RAW DATA —
[Start of section]
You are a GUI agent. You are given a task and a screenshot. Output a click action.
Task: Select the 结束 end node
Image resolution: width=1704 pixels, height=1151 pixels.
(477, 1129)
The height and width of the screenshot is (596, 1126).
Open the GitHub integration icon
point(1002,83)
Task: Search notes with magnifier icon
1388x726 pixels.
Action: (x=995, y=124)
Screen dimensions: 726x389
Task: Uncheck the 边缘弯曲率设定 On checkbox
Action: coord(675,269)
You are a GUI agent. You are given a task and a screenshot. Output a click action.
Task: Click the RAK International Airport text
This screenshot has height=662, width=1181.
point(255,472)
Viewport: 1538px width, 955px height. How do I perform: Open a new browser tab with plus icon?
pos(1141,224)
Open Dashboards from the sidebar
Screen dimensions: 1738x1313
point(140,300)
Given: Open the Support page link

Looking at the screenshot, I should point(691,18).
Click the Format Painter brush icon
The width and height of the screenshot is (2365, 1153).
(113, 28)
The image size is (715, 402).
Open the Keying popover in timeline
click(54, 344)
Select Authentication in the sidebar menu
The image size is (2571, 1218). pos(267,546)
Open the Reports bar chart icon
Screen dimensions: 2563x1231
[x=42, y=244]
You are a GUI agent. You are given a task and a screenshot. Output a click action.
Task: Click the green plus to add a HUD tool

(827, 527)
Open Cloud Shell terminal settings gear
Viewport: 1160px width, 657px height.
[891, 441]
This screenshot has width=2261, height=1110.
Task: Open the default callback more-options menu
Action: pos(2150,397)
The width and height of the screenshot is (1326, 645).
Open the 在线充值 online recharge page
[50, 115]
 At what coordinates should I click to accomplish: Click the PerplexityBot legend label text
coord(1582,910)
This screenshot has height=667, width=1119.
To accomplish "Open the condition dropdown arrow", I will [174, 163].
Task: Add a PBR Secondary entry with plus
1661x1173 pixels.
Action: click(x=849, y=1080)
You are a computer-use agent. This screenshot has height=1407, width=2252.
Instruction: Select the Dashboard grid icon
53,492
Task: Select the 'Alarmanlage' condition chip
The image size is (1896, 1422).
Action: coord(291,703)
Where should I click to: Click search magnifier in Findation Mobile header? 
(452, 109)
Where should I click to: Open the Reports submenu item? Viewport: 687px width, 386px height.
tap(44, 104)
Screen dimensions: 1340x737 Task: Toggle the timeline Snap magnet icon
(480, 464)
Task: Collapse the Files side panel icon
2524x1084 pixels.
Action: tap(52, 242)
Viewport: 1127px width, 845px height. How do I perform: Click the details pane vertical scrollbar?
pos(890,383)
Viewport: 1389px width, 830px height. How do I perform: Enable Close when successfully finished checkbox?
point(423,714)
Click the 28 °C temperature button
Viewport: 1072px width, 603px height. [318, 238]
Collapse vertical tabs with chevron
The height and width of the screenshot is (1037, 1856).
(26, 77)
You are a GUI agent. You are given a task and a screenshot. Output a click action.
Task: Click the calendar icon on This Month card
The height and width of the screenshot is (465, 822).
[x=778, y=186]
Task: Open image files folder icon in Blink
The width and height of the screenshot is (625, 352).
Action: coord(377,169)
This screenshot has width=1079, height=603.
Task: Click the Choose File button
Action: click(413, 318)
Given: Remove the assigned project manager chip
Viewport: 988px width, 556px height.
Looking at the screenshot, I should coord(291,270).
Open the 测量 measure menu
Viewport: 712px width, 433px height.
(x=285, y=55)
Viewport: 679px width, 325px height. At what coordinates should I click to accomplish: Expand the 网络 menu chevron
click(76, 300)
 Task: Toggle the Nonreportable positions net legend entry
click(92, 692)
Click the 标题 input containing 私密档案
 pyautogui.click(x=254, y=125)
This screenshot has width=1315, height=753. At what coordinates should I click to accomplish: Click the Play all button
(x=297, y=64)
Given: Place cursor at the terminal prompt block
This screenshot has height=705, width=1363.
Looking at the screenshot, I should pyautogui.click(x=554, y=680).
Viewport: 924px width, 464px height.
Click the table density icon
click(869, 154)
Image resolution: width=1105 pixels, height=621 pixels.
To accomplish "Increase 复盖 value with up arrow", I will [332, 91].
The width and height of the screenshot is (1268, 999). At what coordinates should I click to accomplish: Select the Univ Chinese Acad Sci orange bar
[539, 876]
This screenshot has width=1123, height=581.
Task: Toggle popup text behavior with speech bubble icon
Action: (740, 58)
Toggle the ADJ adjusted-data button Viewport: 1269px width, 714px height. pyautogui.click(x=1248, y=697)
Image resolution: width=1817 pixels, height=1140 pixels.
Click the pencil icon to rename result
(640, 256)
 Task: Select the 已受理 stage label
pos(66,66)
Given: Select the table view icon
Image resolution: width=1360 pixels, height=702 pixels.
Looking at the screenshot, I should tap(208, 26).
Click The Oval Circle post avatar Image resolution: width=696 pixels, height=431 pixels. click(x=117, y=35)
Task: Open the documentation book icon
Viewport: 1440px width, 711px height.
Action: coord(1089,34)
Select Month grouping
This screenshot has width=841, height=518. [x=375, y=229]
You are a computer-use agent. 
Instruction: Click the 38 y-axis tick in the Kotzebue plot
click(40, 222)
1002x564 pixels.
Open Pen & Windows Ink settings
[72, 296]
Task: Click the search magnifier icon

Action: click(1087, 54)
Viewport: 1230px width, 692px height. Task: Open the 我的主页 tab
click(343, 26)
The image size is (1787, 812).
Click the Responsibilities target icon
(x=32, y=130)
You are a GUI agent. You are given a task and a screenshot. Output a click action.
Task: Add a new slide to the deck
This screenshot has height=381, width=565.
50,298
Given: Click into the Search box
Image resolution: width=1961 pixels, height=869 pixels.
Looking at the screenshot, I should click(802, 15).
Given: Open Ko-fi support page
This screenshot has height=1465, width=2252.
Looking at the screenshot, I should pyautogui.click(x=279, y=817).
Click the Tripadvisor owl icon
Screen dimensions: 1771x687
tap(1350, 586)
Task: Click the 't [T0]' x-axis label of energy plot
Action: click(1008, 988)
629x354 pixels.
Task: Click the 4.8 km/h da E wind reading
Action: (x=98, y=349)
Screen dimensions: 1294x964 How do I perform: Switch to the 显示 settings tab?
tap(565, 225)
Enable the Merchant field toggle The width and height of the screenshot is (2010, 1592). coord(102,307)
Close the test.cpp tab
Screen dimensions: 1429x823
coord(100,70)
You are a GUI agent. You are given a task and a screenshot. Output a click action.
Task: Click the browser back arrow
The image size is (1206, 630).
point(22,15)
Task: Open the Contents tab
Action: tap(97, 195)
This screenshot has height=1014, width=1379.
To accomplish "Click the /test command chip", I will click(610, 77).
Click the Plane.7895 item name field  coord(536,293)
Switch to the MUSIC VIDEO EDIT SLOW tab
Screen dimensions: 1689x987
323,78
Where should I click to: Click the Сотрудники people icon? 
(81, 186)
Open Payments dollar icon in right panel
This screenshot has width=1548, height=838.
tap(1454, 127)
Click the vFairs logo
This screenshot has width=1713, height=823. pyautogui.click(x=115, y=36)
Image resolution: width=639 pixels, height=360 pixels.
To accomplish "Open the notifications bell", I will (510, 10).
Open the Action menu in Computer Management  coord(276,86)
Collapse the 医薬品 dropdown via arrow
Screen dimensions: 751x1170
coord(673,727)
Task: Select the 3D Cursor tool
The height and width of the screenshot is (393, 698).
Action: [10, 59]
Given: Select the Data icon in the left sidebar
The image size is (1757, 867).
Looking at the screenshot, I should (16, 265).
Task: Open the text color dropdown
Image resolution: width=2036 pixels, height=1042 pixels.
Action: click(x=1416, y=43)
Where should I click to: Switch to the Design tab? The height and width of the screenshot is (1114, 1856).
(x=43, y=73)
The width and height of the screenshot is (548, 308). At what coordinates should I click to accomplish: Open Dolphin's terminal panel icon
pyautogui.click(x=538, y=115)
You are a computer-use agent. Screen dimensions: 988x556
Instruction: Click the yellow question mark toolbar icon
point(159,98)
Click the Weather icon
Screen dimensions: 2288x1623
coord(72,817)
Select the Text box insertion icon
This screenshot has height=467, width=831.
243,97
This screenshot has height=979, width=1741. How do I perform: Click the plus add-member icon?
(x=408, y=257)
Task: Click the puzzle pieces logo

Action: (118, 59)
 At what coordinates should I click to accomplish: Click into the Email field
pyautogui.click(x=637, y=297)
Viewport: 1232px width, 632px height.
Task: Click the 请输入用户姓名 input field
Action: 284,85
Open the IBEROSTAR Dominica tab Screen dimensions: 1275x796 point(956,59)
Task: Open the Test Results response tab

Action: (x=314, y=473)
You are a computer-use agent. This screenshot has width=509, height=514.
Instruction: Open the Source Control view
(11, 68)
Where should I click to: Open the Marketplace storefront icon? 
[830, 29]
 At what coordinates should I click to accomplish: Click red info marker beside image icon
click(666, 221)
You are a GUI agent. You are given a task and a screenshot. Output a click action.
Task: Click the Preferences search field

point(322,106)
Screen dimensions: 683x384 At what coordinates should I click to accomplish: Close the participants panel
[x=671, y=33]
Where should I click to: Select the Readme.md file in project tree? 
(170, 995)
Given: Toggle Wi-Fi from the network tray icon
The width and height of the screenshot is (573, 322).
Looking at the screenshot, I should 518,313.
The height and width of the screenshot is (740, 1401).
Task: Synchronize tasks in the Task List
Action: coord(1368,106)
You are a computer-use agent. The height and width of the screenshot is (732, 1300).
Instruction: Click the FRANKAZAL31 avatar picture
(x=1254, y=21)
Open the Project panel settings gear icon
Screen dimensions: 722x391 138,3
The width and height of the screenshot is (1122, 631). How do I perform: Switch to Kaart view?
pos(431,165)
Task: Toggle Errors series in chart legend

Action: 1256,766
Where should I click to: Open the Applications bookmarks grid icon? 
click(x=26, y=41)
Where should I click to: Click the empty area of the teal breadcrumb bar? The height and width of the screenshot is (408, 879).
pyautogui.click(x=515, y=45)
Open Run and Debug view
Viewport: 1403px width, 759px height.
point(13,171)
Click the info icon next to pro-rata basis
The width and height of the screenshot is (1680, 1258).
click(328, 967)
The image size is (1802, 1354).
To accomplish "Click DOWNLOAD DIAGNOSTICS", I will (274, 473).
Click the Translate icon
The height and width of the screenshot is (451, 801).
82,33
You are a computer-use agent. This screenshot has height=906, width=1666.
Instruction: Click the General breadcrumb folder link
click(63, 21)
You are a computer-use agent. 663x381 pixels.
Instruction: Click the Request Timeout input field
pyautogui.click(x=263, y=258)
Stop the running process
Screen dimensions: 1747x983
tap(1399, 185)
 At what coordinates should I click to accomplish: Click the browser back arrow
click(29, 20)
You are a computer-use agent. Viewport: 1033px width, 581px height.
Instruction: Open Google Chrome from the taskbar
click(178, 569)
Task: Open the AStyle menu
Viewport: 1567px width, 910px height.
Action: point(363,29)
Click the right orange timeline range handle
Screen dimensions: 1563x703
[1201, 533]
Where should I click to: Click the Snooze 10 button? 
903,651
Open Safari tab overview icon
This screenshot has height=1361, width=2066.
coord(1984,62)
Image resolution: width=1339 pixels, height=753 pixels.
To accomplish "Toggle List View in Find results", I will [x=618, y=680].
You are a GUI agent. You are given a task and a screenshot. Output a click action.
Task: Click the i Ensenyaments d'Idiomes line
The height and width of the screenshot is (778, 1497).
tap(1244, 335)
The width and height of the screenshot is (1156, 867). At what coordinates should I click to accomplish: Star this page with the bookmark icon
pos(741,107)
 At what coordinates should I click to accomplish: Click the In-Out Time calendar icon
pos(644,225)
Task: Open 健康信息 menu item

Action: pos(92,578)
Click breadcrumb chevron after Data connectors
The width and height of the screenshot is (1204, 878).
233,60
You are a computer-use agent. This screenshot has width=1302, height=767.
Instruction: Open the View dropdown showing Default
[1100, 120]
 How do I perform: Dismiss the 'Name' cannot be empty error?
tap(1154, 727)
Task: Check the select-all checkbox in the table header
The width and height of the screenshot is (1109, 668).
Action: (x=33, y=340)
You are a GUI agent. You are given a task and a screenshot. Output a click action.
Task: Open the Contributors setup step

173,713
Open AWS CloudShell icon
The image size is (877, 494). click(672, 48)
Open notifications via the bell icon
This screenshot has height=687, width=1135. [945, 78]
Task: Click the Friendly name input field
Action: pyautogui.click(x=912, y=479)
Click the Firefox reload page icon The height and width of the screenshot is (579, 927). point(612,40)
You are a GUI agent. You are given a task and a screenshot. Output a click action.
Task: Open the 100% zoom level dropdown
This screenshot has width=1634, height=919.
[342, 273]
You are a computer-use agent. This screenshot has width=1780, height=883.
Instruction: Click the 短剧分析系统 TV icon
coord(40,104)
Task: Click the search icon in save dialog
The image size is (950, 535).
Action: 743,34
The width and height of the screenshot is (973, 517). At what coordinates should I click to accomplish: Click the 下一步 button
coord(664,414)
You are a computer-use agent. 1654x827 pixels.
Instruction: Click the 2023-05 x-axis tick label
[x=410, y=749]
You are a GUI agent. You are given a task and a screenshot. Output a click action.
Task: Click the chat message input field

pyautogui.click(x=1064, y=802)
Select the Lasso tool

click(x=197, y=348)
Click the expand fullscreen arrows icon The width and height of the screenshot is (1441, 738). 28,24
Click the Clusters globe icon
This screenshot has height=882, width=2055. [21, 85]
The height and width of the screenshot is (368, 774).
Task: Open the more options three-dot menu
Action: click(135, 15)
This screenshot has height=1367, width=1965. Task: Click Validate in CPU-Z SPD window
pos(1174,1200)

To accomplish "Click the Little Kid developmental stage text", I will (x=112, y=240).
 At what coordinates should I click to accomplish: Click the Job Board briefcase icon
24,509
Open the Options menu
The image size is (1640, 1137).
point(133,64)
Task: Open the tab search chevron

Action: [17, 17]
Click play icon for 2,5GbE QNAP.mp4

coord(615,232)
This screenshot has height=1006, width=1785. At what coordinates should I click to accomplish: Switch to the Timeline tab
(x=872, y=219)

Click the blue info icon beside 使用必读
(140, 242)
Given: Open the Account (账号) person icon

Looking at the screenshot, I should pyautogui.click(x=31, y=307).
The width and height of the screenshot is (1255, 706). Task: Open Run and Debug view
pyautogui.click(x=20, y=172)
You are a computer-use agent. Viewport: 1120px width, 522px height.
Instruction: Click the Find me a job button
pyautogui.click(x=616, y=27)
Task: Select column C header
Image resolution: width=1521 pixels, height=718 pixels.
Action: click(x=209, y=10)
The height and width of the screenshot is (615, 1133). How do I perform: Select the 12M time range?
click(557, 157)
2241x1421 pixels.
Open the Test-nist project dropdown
[End of section]
WORK INSTRUCTIONS —
Whenever a line of the entries contains the string "right", copy that line.

WRITTEN RESPONSE —
Open Payments dollar icon in right panel
Click the right orange timeline range handle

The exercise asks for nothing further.